Questions:
1 – In the article about the House hearing on the Boston bombings, who called for the hearing?
2 – From the article about the House hearing on the Boston bombings, extract the part starting with "The House Committee" and going on through "before the attacks.".

House committee hearing on Boston bombings Thursday, as investigators continue to trace activities of Tsarnaev brothers

The House Committee on Homeland Security will hold a hearing Thursday on the deadly bombings, which killed three and injured more than 200. Rep. Michael McCaul (R-Tex.), the committee’s chairman, called for the hearing to investigate and review what U.S. agencies knew about the alleged bombers before the attacks.

Some reports have suggested that one of the brothers, Tamerlan Tsarnaev, met withmilitants in the strife-torn region of Dagestan last year during his six months in Russia. But one U.S. official, speaking on the condition of anonymity, said that issue was “still in the category of question marks.”

At the same time, agents from the Bureau of Alcohol, Tobacco, Firearms and Explosives are trying to trace the gun that Tsarnaev allegedly used in a gunfight with police before he was killed April 19. They are hoping that identifying the first purchaser of the gun could shed light on where Tsarnaev obtained the firearm.

Stored records:
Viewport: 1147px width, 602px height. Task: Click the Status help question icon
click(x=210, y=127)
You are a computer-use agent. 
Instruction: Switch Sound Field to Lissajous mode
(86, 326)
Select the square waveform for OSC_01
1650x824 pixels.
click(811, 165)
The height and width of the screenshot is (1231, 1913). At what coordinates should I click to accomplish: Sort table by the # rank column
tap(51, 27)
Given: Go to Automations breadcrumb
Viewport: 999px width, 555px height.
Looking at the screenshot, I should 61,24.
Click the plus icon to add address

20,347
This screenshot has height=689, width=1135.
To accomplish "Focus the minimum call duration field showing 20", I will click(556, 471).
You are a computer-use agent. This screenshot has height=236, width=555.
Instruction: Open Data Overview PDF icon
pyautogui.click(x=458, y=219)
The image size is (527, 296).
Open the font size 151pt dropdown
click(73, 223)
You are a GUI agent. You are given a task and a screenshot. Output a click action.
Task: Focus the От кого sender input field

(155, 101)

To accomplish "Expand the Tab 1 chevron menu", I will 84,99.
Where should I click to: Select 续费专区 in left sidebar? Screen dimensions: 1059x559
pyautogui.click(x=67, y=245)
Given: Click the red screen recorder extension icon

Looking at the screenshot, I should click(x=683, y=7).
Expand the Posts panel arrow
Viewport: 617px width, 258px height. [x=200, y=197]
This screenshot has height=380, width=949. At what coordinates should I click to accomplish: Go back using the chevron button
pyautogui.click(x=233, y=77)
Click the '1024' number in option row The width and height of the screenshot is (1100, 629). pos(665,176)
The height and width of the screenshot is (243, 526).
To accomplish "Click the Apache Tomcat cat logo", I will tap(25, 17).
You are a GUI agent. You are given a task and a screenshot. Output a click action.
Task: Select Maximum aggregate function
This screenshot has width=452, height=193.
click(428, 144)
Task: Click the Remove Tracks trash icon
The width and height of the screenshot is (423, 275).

Task responses:
1 – Rep. Michael McCaul (R-Tex.), the committee's chairman.

2 –
The House Committee on Homeland Security will hold a hearing Thursday on the deadly bombings, which killed three and injured more than 200. Rep. Michael McCaul (R-Tex.), the committee’s chairman, called for the hearing to investigate and review what U.S. agencies knew about the alleged bombers before the attacks.